The fundamental difference from classic editing software is that the user does not manually manipulate a timeline. Instead, they describe the desired outcome in natural language, and Claude Code generates executable scripts. For example, you can request the removal of all pauses in speech longer than 2 seconds, adding Polish-language subtitles, and applying a “warm sunset” color grade.

However, this architecture has its limitations. The tool requires a stable connection to the Anthropic API, and complex projects with many layers may exceed the model’s context limits. Nevertheless, it is worth trying this solution with simpler materials, where automation brings the greatest time savings.

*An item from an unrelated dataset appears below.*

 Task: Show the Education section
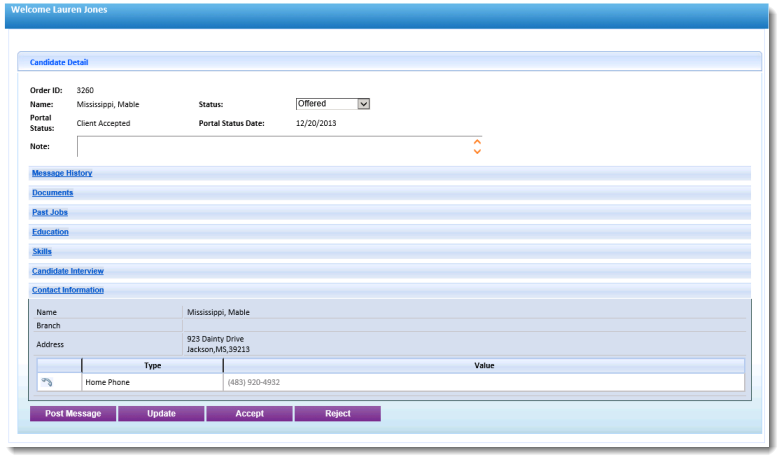(50, 232)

What features does video-use offer for automated editing?

The video-use repository documents several main capabilities of the tool. Below is an overview of the key features based on the project documentation:

Audio transcription — automatic speech recognition from a video file with the option of manual correction
Filler word cutting — removal of filler words (“um,” “uh,” “like”) based on transcript analysis
Color grading — applying color filters described in natural language
Subtitle generation — creating SRT/VTT files with synchronization to audio
Manim animations — generating mathematical and technical animations through the Manim library
Remotion animations — creating React-based video sequences using Remotion
Self-evaluation pipeline — automatic quality assessment of results by the model with iterative improvement
Session memory — remembering editing context between sessions

The list above shows the scope of automation. Moreover, each of these features is available as a separate pipeline step, allowing selective application — for example, filler word cutting alone without color grading.

Feature	Input Format	Output Format	Requires Anthropic API
Transcription	MP4, MOV, WebM	SRT, VTT, TXT	Yes
Filler word cutting	MP4 + transcript	MP4	Yes
Color grading	MP4, MOV	MP4	Yes
Subtitles	MP4 + transcript	MP4 with burned-in subtitles	Yes
Manim animations	Text description	MP4	Yes
Remotion animations	Description + data	MP4	Yes

How to install and run video-use with Claude Code?

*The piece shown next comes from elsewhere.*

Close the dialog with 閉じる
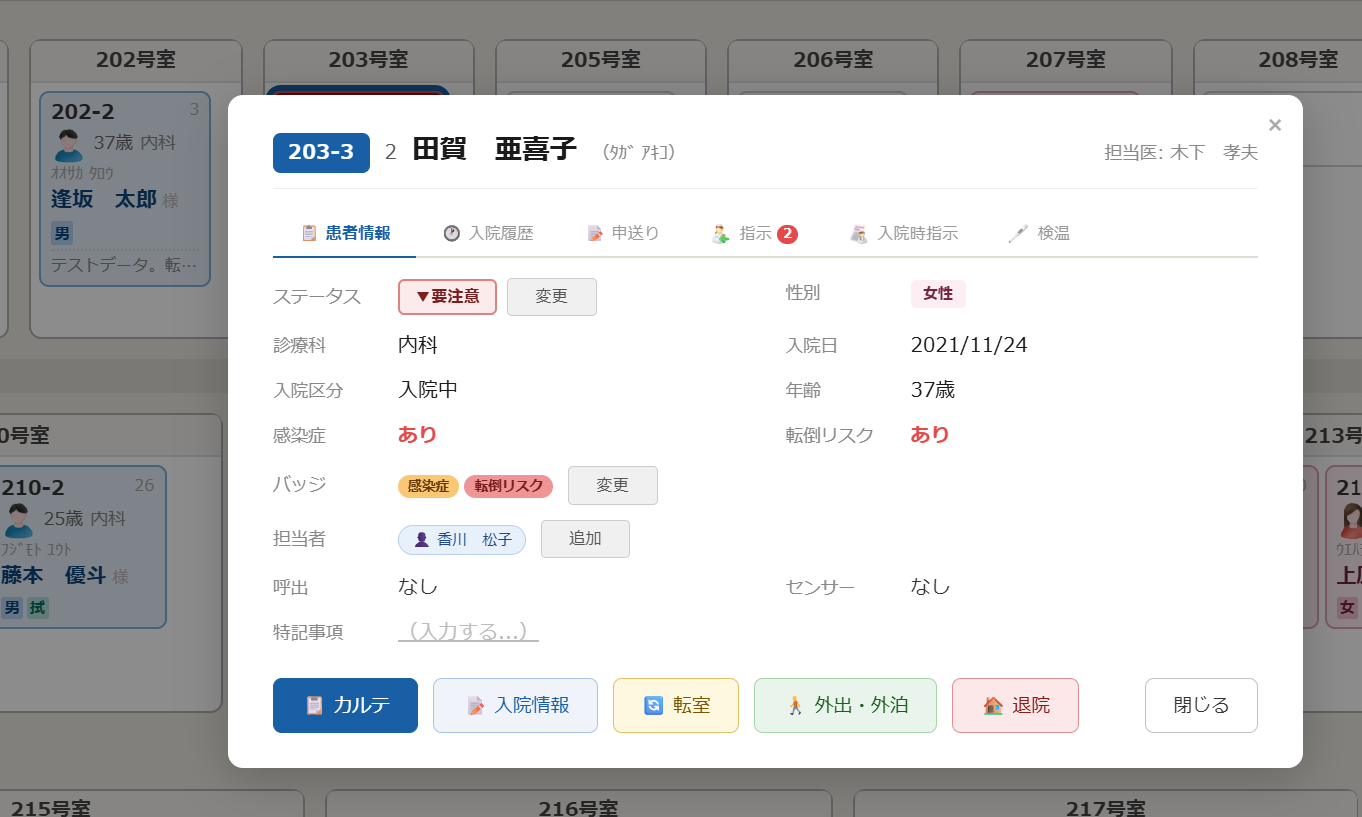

Installing video-use requires a Python environment, Claude Code installed, and an Anthropic API key. The configuration process is described in the video-use repository documentation. The basic steps are cloning the repository, installing dependencies from requirements.txt, and configuring environment variables with the API key.

Claude Code itself can be configured according to the guide Claude Code Overview — Claude Code Docs. Video-use uses Claude Code as the backend for making editorial decisions — the model analyzes the material, generates FFmpeg scripts for cuts and filters, and then verifies the result through self-evaluation.

It is worth paying attention to costs. A single editing session consumes from several to tens of thousands of tokens, which at Opus pricing translates to costs on the order of several dollars per piece of content. Microsoft, as reported by iTHardware, burned through its annual budget for Claude Code in five months — a sign that costs scale quickly with mass usage.

What does the self-evaluation pipeline look like in video-use?

Self-evaluation is a mechanism where Claude Code, after generating a result, automatically assesses its quality and decides whether to retry. The pipeline operates in a loop: the model generates a version, analyzes it against specified criteria, identifies issues, and generates an improved version. This iterative process continues until a satisfactory result is achieved or the iteration limit is exhausted.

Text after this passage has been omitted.